Payrolls will rise by 188,000 a month on average in 2012, up from a February projection of 170,000, according to the results of a survey by the National Association for Business Economics issued Monday in Washington. Unemployment will average 8 percent in the fourth quarter, little changed from the three-year low of 8.1 percent reached last month.

The U.S. economy is forecast to grow 2.3 percent this year, the same as projected in February, and expand 2.7 percent in 2013. Inflation will probably remain in check, holding around the Federal Reserve’s 2 percent goal through next year, while joblessness limits gains in consumer spending, the survey showed.

Forecasters “expect moderate growth in the near-term with improvement coming in the post-election year,” Shawn DuBravac, chief economist at the Consumer Electronics Association and the survey’s chairman, said in a statement. “Expectations for housing, vehicle sales, employment, and industrial production all improved.”

Responses in the survey, taken from April 19 through May 2, didn’t reflect the results of the latest jobs report, issued May 4. Employers added 115,000 workers to payrolls in April, the fewest in six months, and the jobless rate dropped as people left the labor force, according to Labor Department data.

The job market may accelerate further next year, the survey showed.
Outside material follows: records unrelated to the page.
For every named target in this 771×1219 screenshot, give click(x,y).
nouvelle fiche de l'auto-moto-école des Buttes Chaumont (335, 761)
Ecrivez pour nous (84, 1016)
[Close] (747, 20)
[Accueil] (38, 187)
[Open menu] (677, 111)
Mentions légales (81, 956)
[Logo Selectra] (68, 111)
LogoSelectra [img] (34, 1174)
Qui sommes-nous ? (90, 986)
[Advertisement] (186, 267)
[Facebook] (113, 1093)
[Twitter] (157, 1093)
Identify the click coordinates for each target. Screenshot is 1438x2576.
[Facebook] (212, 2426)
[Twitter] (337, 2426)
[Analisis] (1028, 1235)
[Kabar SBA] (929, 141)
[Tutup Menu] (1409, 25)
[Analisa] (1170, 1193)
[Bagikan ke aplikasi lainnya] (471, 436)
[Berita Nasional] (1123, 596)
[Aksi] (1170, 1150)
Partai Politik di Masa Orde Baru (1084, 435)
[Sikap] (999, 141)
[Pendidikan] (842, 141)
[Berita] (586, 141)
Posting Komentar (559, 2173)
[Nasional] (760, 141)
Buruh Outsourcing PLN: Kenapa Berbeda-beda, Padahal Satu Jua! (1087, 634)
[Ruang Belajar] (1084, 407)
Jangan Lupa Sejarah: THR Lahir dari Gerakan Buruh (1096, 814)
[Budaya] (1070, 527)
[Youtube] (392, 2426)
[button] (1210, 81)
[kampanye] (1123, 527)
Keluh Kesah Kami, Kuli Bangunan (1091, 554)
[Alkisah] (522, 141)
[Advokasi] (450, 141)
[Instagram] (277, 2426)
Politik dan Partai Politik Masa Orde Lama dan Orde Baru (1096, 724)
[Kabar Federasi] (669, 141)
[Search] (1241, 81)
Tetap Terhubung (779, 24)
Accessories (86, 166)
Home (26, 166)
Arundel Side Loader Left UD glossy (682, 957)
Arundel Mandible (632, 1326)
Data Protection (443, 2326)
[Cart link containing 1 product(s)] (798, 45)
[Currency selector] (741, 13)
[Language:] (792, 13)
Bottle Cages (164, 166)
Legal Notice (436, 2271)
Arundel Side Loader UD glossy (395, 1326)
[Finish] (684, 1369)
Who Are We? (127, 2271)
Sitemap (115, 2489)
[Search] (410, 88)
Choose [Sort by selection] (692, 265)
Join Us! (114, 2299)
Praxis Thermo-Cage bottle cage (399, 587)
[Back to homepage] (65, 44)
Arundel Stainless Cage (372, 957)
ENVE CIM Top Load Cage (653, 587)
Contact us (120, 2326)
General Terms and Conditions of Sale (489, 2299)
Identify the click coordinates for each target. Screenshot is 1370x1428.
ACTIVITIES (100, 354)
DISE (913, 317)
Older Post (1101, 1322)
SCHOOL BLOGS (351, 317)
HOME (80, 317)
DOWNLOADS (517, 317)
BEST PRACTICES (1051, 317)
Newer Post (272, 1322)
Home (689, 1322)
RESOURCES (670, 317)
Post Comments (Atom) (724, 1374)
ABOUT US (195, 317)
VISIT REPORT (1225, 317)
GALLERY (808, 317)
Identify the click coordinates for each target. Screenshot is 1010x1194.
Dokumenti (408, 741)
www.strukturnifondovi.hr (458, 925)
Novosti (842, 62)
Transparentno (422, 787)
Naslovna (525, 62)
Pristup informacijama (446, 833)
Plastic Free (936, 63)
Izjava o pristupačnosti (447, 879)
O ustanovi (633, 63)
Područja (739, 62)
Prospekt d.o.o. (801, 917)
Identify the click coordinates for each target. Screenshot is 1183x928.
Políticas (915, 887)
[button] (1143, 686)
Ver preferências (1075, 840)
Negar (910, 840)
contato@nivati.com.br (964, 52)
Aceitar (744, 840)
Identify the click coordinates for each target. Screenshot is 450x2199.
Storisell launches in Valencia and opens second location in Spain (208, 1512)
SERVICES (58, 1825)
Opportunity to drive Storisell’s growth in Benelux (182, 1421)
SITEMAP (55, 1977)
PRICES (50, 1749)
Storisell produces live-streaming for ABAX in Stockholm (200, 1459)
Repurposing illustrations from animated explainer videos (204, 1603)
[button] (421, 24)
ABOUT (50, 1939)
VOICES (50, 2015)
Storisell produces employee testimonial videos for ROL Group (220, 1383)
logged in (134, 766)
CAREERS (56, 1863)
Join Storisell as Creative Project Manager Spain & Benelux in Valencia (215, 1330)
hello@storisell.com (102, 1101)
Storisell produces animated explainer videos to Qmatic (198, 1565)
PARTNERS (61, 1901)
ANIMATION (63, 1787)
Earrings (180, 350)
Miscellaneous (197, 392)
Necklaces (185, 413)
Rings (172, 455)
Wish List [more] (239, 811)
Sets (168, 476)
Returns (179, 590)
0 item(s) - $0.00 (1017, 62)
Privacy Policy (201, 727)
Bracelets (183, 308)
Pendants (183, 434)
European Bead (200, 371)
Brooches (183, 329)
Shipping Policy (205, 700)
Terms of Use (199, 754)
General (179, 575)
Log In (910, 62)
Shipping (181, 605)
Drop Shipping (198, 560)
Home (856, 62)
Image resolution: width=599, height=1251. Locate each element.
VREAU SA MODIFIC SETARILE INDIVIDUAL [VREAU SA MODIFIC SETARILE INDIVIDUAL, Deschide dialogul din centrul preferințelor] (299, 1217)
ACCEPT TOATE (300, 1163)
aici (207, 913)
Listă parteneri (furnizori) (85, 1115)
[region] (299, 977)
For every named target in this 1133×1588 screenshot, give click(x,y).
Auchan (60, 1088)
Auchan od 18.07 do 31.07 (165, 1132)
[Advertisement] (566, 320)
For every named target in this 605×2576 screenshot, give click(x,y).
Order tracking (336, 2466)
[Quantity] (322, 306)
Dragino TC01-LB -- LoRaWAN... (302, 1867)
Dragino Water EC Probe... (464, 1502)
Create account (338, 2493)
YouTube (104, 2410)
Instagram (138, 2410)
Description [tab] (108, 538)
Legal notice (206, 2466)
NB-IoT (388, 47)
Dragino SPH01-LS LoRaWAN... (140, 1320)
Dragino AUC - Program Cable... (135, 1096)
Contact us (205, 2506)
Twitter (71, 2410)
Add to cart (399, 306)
Payroll gains are forecast to average 200,000 a month in 2013, and the unemployment rate may drop to 7.5 percent in the last three months of that year.

Inflation will probably be contained even as the economy expands. Prices tied to consumer spending and excluding food and fuel, the co-called core personal-consumption-expenditures index, will increase 2 percent this year and next, the survey showed. While higher than projected in the February survey, the gain is in line with the Fed’s long-term forecast.